Please update the part of the entries that opens with the line containing "You are a computer-use" and closes with the line containing "[x=141, y=1811]" by changing "Reply" to "Respond", with nothing else altered. Return only those lines, leaving out the pictures.

Start of GIVEN DATA

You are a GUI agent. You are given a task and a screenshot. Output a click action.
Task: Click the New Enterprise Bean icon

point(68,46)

End of GIVEN DATA
Start of GIVEN DATA

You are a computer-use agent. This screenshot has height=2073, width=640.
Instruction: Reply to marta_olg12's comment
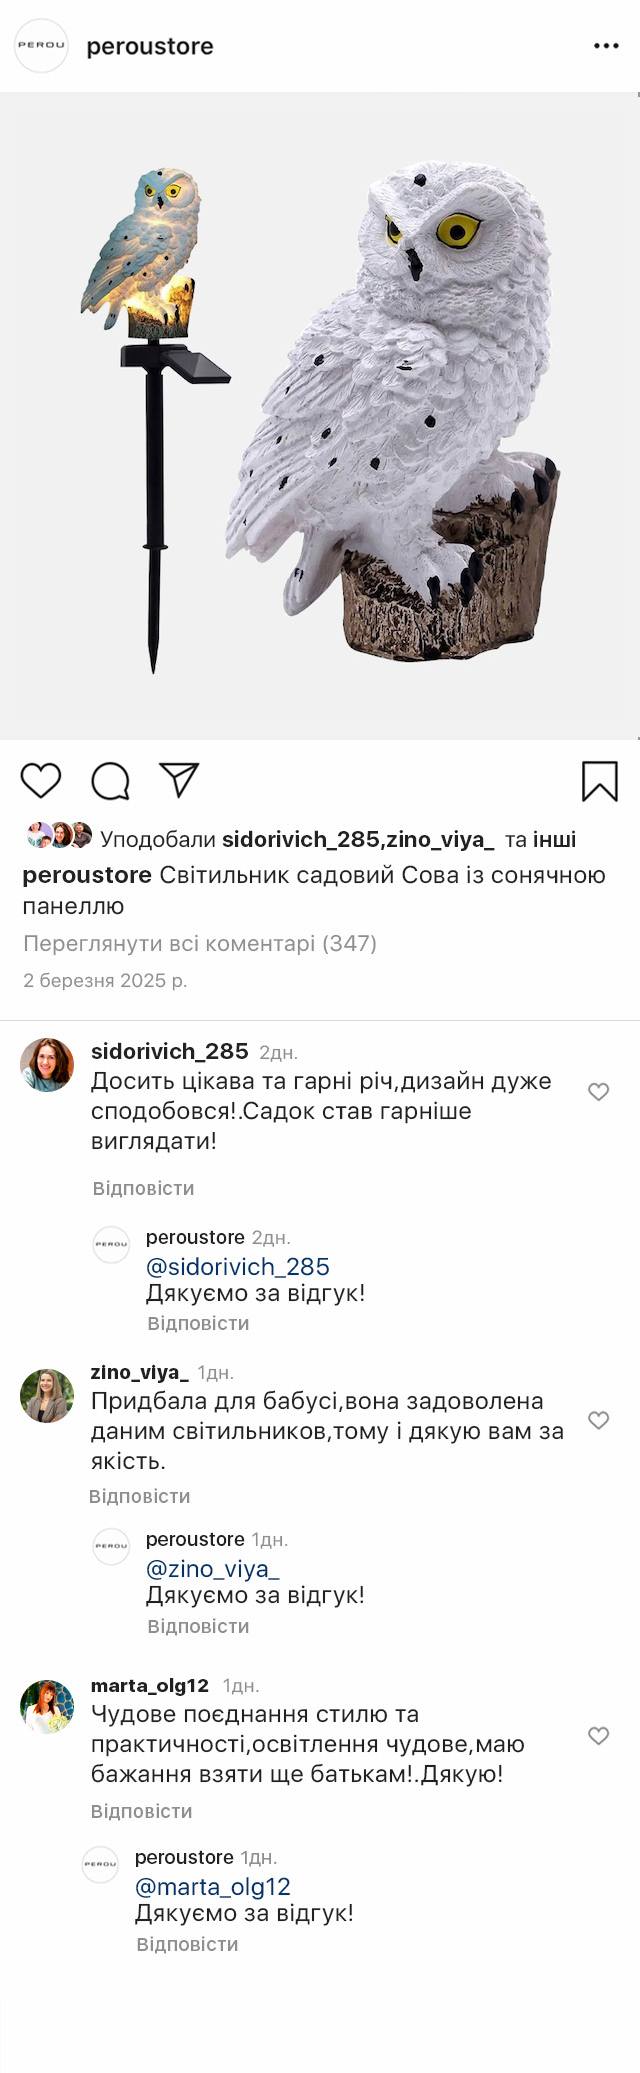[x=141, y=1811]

End of GIVEN DATA
Start of GIVEN DATA

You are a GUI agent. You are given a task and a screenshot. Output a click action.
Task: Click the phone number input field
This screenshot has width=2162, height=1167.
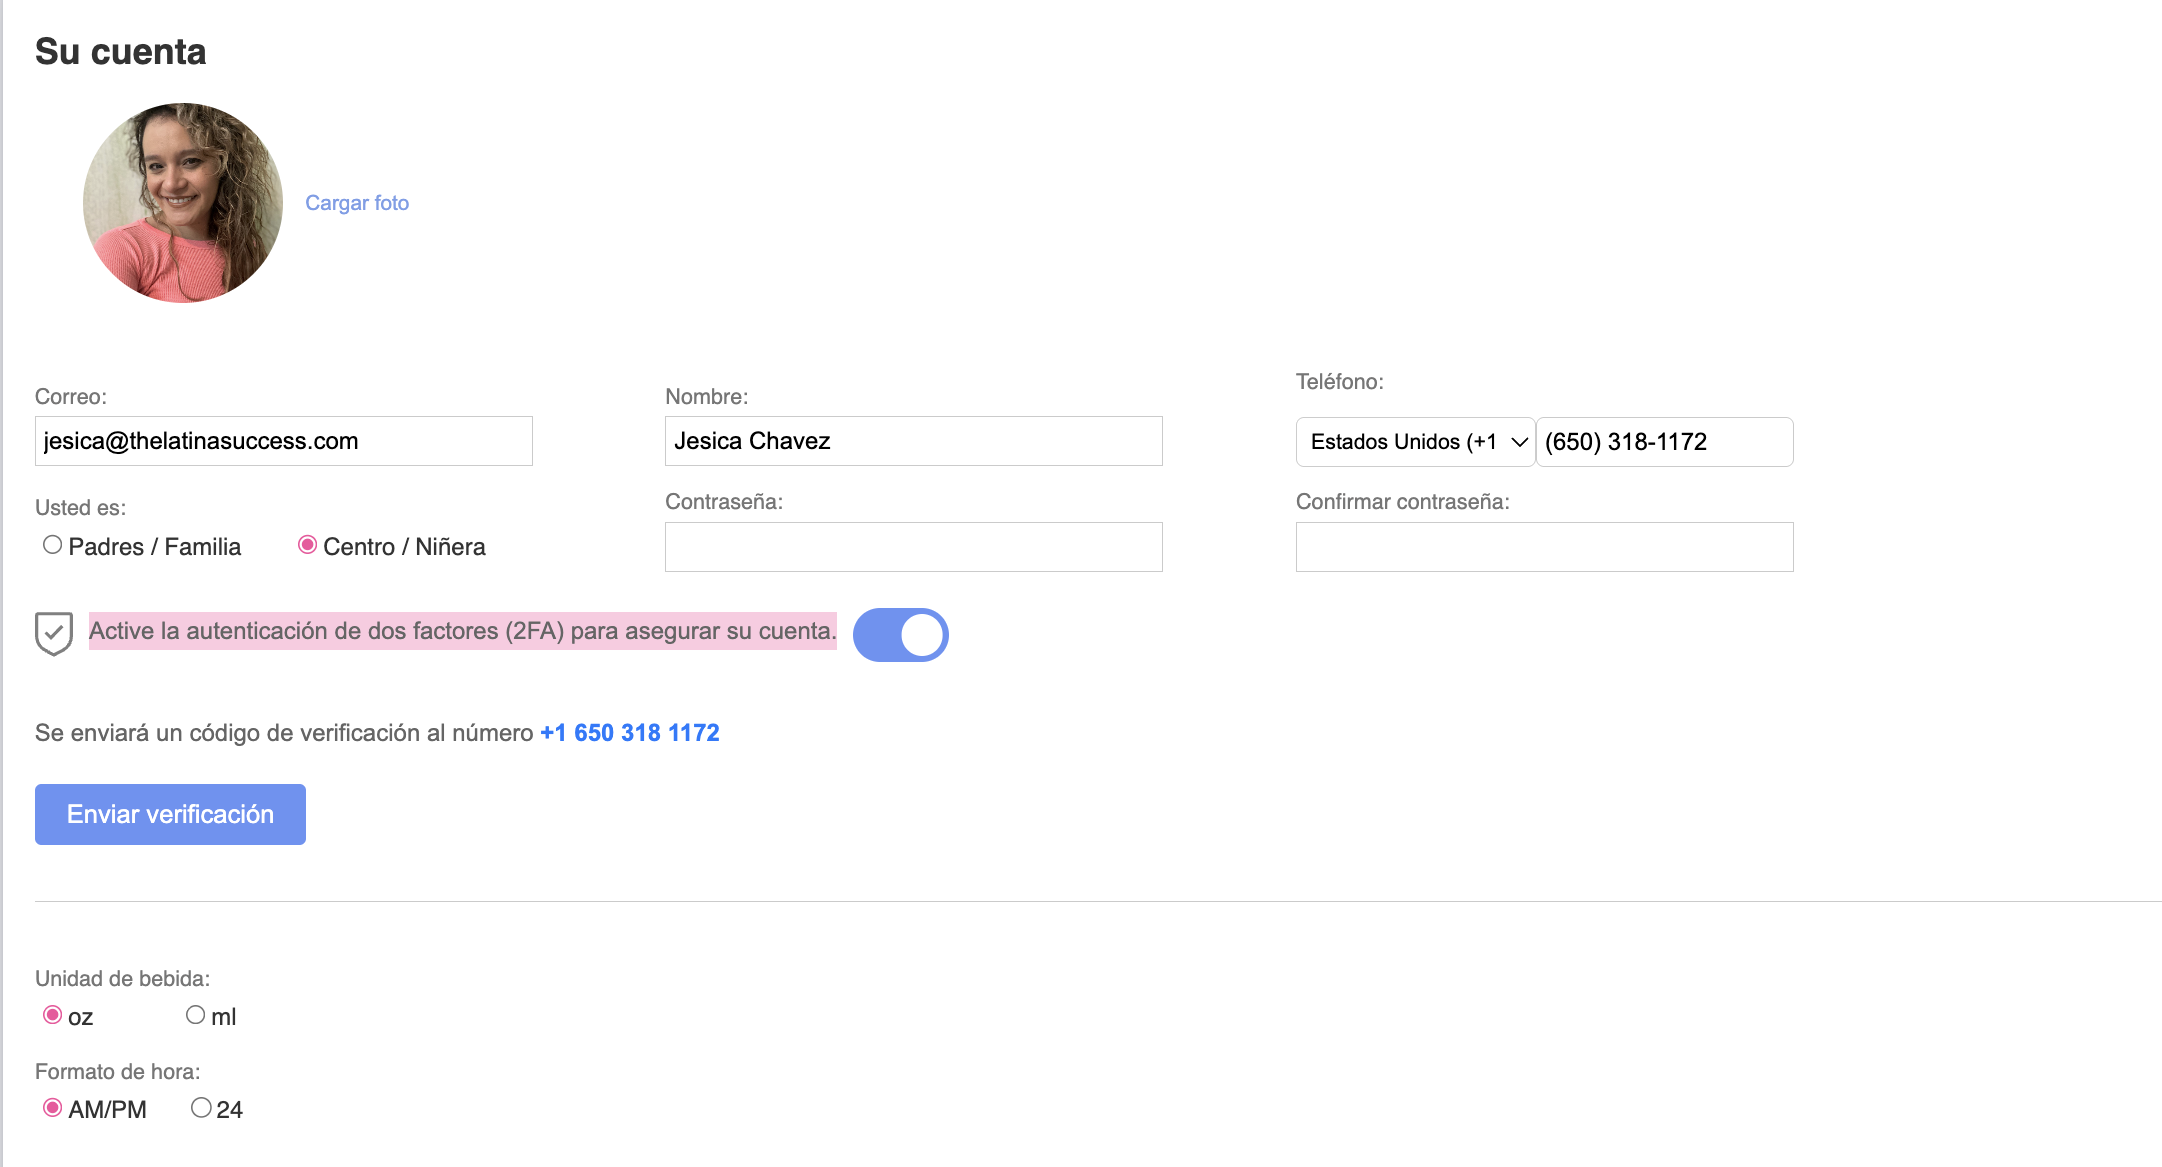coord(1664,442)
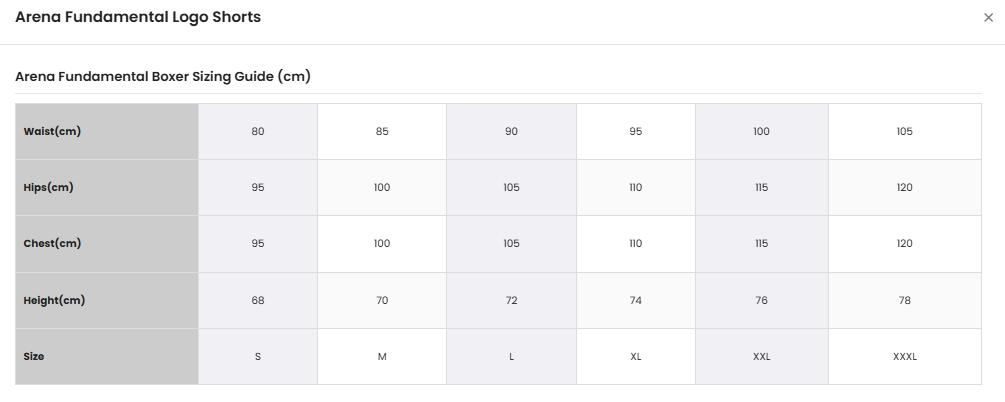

End of GIVEN DATA

• **TASK SOLUTION**
You are a computer-use agent. This screenshot has height=2073, width=640.
Instruction: Respond to marta_olg12's comment
[x=141, y=1811]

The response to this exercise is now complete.